» **EXTRACTED RECORDS**:

▬▬▬▬▬▬▬▬▬▬

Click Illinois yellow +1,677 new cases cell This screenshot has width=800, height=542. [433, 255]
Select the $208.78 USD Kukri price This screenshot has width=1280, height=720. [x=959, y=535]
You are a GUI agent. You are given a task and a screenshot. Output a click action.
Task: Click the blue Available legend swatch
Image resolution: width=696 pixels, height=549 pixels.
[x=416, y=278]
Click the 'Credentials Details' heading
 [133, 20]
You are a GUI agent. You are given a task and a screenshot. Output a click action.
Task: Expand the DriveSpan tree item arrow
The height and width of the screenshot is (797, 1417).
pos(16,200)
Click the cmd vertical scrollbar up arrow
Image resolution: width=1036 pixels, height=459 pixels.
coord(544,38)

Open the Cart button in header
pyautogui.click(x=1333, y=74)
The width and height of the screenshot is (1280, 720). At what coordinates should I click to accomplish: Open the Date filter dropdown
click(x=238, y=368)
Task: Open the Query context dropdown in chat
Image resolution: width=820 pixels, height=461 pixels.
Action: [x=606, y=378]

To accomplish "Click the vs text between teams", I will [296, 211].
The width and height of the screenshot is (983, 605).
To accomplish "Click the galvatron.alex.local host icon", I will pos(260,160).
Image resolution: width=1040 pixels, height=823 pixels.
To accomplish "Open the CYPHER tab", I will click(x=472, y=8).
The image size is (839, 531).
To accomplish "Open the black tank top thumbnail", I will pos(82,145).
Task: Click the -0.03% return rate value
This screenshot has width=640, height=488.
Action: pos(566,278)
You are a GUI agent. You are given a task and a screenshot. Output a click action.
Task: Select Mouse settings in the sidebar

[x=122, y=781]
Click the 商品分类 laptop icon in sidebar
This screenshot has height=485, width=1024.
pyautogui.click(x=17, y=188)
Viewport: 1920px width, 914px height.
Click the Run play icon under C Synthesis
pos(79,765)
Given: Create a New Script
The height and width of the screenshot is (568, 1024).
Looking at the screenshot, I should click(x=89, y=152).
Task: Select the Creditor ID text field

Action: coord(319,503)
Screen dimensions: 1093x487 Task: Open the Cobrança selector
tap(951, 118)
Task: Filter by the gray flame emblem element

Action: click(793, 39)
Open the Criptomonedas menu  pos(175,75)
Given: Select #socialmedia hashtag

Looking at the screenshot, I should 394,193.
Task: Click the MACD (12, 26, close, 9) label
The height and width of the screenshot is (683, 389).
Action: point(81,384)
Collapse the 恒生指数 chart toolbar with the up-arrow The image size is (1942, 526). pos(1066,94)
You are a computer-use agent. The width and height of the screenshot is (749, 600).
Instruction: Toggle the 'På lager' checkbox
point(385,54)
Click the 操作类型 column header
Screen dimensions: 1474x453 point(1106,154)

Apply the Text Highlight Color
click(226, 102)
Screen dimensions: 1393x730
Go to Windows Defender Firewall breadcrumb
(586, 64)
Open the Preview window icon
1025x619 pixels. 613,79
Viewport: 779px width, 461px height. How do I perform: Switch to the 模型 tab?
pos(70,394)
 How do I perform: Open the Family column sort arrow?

▬▬▬▬▬▬▬▬▬▬

Each line of the data above should appear again in your answer, exactly as given.

» **RESPONSE BOX**:
Click Illinois yellow +1,677 new cases cell This screenshot has width=800, height=542. [433, 255]
Select the $208.78 USD Kukri price This screenshot has width=1280, height=720. [x=959, y=535]
You are a GUI agent. You are given a task and a screenshot. Output a click action.
Task: Click the blue Available legend swatch
Image resolution: width=696 pixels, height=549 pixels.
[x=416, y=278]
Click the 'Credentials Details' heading
 [133, 20]
You are a GUI agent. You are given a task and a screenshot. Output a click action.
Task: Expand the DriveSpan tree item arrow
The height and width of the screenshot is (797, 1417).
pos(16,200)
Click the cmd vertical scrollbar up arrow
Image resolution: width=1036 pixels, height=459 pixels.
coord(544,38)

Open the Cart button in header
pyautogui.click(x=1333, y=74)
The width and height of the screenshot is (1280, 720). At what coordinates should I click to accomplish: Open the Date filter dropdown
click(x=238, y=368)
Task: Open the Query context dropdown in chat
Image resolution: width=820 pixels, height=461 pixels.
Action: [x=606, y=378]

To accomplish "Click the vs text between teams", I will [296, 211].
The width and height of the screenshot is (983, 605).
To accomplish "Click the galvatron.alex.local host icon", I will pos(260,160).
Image resolution: width=1040 pixels, height=823 pixels.
To accomplish "Open the CYPHER tab", I will click(x=472, y=8).
The image size is (839, 531).
To accomplish "Open the black tank top thumbnail", I will pos(82,145).
Task: Click the -0.03% return rate value
This screenshot has width=640, height=488.
Action: pos(566,278)
You are a GUI agent. You are given a task and a screenshot. Output a click action.
Task: Select Mouse settings in the sidebar

[x=122, y=781]
Click the 商品分类 laptop icon in sidebar
This screenshot has height=485, width=1024.
pyautogui.click(x=17, y=188)
Viewport: 1920px width, 914px height.
Click the Run play icon under C Synthesis
pos(79,765)
Given: Create a New Script
The height and width of the screenshot is (568, 1024).
Looking at the screenshot, I should click(x=89, y=152).
Task: Select the Creditor ID text field

Action: coord(319,503)
Screen dimensions: 1093x487 Task: Open the Cobrança selector
tap(951, 118)
Task: Filter by the gray flame emblem element

Action: click(793, 39)
Open the Criptomonedas menu  pos(175,75)
Given: Select #socialmedia hashtag

Looking at the screenshot, I should 394,193.
Task: Click the MACD (12, 26, close, 9) label
The height and width of the screenshot is (683, 389).
Action: point(81,384)
Collapse the 恒生指数 chart toolbar with the up-arrow The image size is (1942, 526). pos(1066,94)
You are a computer-use agent. The width and height of the screenshot is (749, 600).
Instruction: Toggle the 'På lager' checkbox
point(385,54)
Click the 操作类型 column header
Screen dimensions: 1474x453 point(1106,154)

Apply the Text Highlight Color
click(226, 102)
Screen dimensions: 1393x730
Go to Windows Defender Firewall breadcrumb
(586, 64)
Open the Preview window icon
1025x619 pixels. 613,79
Viewport: 779px width, 461px height. How do I perform: Switch to the 模型 tab?
pos(70,394)
 How do I perform: Open the Family column sort arrow?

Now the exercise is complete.